Every line from the one with "Rebates (56, 989)" to the one with "[Youtube] (70, 744)", including those two, is to be copied exactly; all other lines of the entries below are left out.

Start of DATA

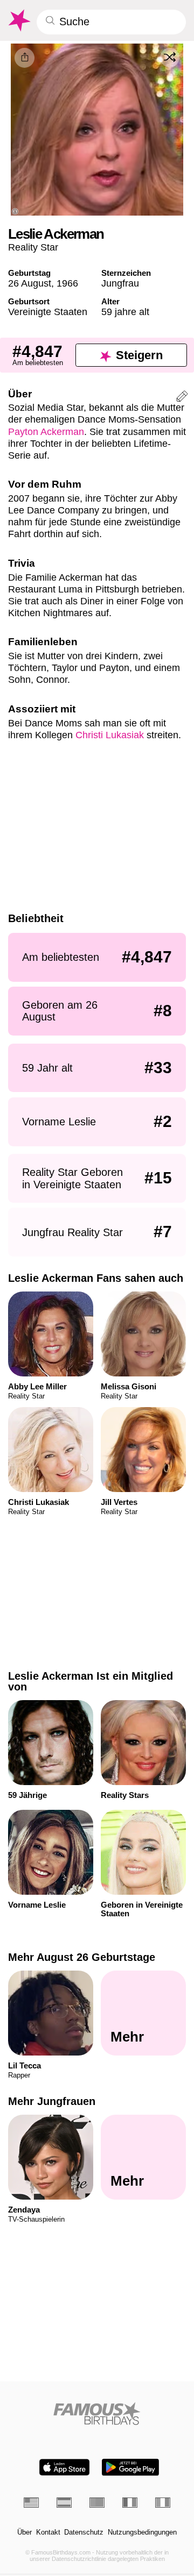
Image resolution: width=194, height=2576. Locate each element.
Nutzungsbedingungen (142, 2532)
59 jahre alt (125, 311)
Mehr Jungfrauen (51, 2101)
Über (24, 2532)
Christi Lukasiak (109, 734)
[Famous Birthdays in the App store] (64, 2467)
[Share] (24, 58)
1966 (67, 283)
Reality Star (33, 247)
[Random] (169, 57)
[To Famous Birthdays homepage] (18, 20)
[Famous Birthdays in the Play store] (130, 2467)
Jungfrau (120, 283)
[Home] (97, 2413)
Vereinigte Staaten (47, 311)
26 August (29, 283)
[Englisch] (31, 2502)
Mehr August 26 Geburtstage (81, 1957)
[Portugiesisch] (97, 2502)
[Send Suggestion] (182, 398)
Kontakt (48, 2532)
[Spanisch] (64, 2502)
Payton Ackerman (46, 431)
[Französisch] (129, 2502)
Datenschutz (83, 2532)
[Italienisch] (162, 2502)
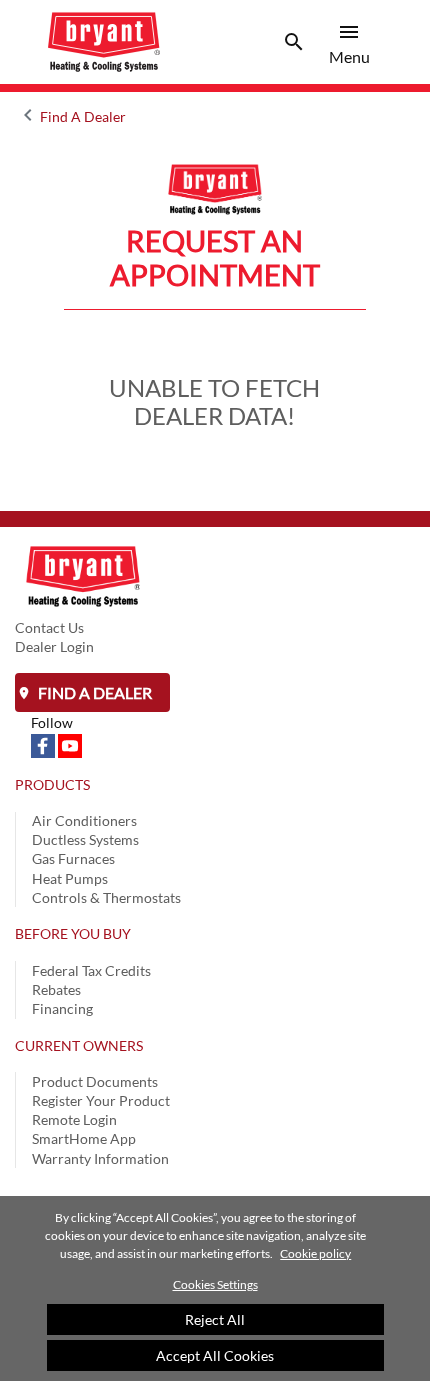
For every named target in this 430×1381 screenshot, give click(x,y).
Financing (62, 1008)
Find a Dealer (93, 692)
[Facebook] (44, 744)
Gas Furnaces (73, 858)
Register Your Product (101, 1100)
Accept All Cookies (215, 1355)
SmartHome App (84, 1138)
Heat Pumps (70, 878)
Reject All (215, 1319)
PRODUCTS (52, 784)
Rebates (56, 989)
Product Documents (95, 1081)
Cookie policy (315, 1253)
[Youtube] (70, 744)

End of DATA
Start of DATA

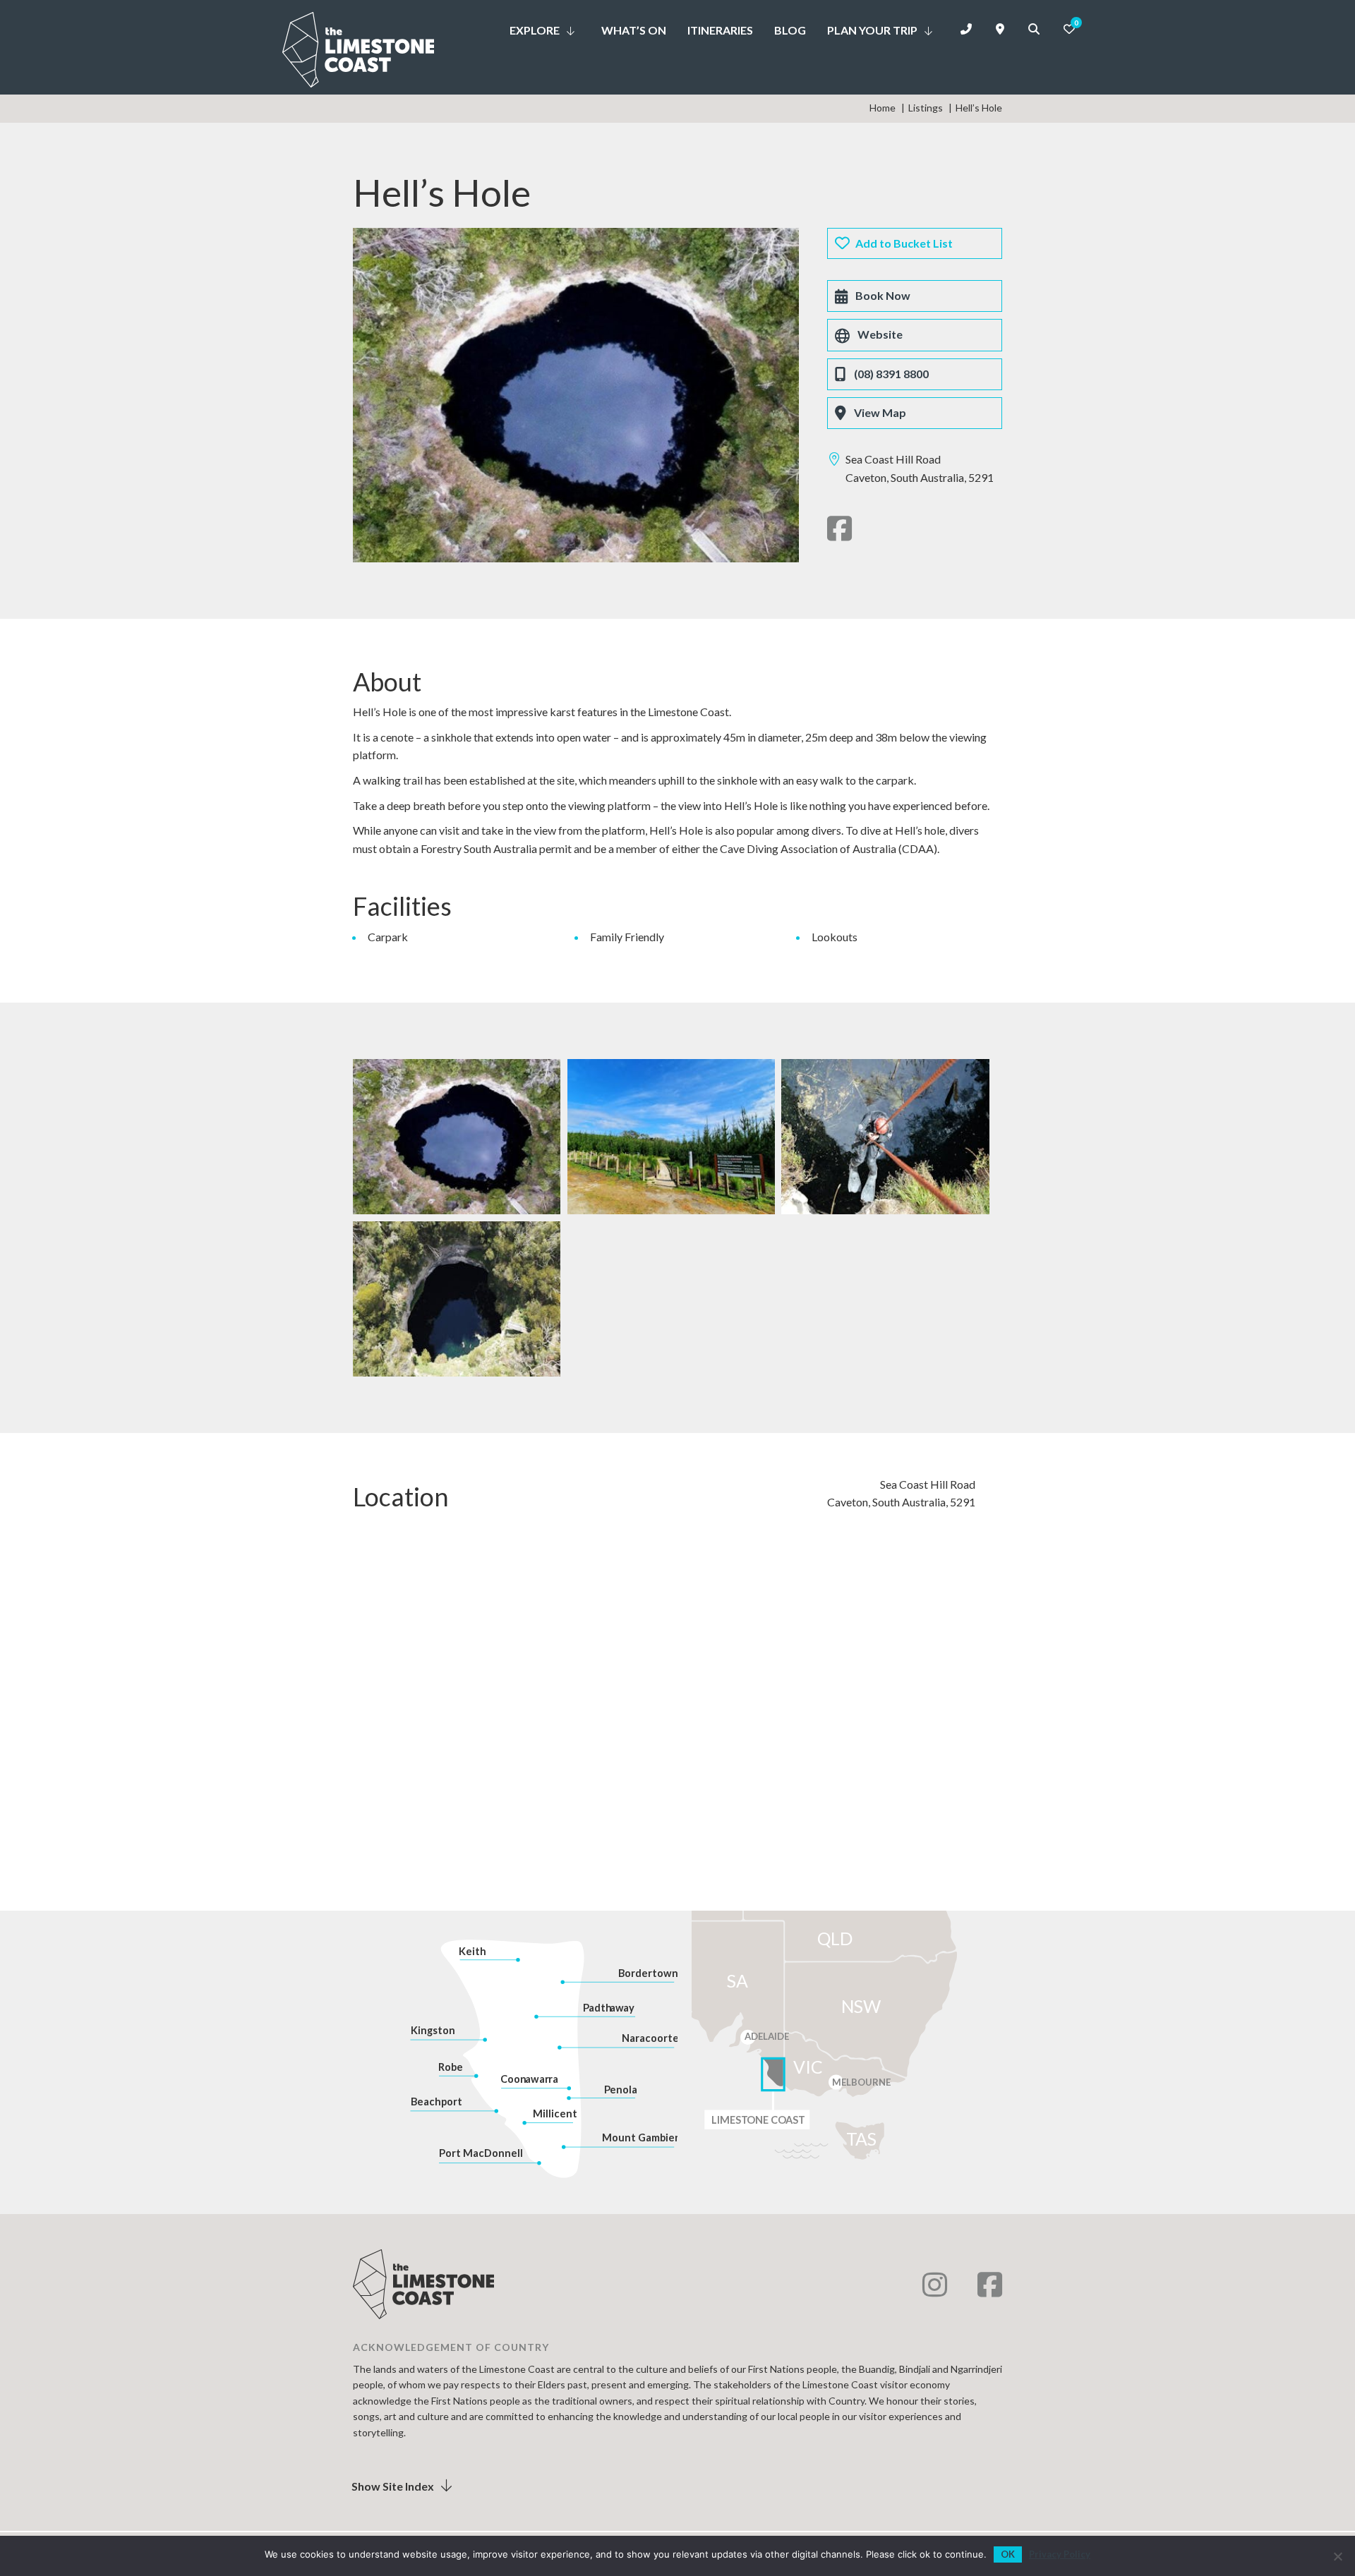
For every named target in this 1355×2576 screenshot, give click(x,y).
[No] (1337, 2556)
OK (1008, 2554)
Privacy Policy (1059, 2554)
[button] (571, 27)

End of DATA

RESULT -
Rebates (56, 989)
Product Documents (95, 1081)
Cookie policy (315, 1253)
[Youtube] (70, 744)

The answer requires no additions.